Does this make sense? Are we sure we want to override this on behalf of a user? I'd prefer we set an error/warning and then users can update it themselves right?

If this isn't set, does the instance definitely fail to create?

Based on documentation i believe instance with GPUs will not create unless OnHostMaintenance is set to TERMINATE.
We can set an error/warning. But i didnt see the reason for that since user does not really have a choice here if they want to create a GPU instance.

https://cloud.google.com/compute/docs/gpus/create-vm-with-gpus#create-new-gpu-vm-a100 -> VMs with GPUs cannot live migrate, make sure you set the onHostMaintenance parameter to TERMINATE.
It is also mentioned to set this in the section further down Creating VMs with attached GPUs (other GPU types)

IMO, we should set an error when they have a GPU and the terminate and instruct them to update. This logic right now is magic and not obvious to a customer, prefer to make it super obvious what has happened/gone wrong

For customer clarity, it makes sense to me. Will update it.

SamuelStuchly · 2021-11-17T13:10:48Z

Should also implement changes from openshift/api#1044.

JoelSpeed · 2021-12-02T17:10:28Z

/approve

openshift-ci · 2021-12-02T17:11:00Z

[APPROVALNOTIFIER] This PR is APPROVED

This pull-request has been approved by: JoelSpeed

The full list of commands accepted by this bot can be found here.

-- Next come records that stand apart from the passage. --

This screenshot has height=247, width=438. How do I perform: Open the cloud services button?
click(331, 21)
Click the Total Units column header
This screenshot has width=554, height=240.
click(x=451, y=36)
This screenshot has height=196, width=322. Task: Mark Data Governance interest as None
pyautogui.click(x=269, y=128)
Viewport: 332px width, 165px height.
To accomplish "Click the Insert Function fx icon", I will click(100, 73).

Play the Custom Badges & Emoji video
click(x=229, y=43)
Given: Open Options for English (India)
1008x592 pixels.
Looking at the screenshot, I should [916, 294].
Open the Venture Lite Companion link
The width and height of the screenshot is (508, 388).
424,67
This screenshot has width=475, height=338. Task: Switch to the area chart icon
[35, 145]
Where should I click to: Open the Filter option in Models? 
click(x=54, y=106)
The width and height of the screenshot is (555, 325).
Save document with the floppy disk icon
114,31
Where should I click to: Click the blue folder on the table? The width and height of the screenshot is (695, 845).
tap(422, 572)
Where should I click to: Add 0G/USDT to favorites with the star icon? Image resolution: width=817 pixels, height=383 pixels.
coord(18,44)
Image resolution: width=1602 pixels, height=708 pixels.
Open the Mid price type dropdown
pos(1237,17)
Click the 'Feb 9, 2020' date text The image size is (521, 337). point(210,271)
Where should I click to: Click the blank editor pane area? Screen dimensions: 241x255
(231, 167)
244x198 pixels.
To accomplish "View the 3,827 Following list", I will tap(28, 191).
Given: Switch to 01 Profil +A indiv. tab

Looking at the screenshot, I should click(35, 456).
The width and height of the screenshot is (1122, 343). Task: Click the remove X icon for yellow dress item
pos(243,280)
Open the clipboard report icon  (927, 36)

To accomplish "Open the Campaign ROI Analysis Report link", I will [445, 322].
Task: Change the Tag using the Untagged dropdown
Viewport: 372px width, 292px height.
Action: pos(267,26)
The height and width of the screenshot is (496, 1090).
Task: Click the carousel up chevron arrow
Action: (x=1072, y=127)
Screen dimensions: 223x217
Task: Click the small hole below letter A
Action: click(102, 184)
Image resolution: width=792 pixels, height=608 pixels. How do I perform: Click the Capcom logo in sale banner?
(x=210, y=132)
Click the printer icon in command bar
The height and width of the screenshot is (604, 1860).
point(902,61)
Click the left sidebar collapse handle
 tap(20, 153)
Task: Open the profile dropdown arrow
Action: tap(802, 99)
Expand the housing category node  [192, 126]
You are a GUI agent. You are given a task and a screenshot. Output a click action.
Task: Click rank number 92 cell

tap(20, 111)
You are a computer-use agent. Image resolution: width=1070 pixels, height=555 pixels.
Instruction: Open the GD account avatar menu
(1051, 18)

The pull request process is described here

Needs approval from an approver in each of these files:

~~OWNERS~~ [JoelSpeed]

Approvers can indicate their approval by writing /approve in a comment
Approvers can cancel approval by writing /approve cancel in a comment

JoelSpeed · 2021-12-03T07:50:23Z

/retest

lobziik · 2021-12-03T10:15:24Z

pkg/webhooks/machine_webhook.go

@@ -922,6 +923,13 @@ func defaultGCP(m *machinev1.Machine, config *admissionConfig) (bool, []string,

 	providerSpec.Disks = defaultGCPDisks(providerSpec.Disks, config.clusterID)

+	if len(providerSpec.GPUs) != 0 {
+		// In case Count was not set it should default to 1, since there is no valid reason for it to be purposely set to 0.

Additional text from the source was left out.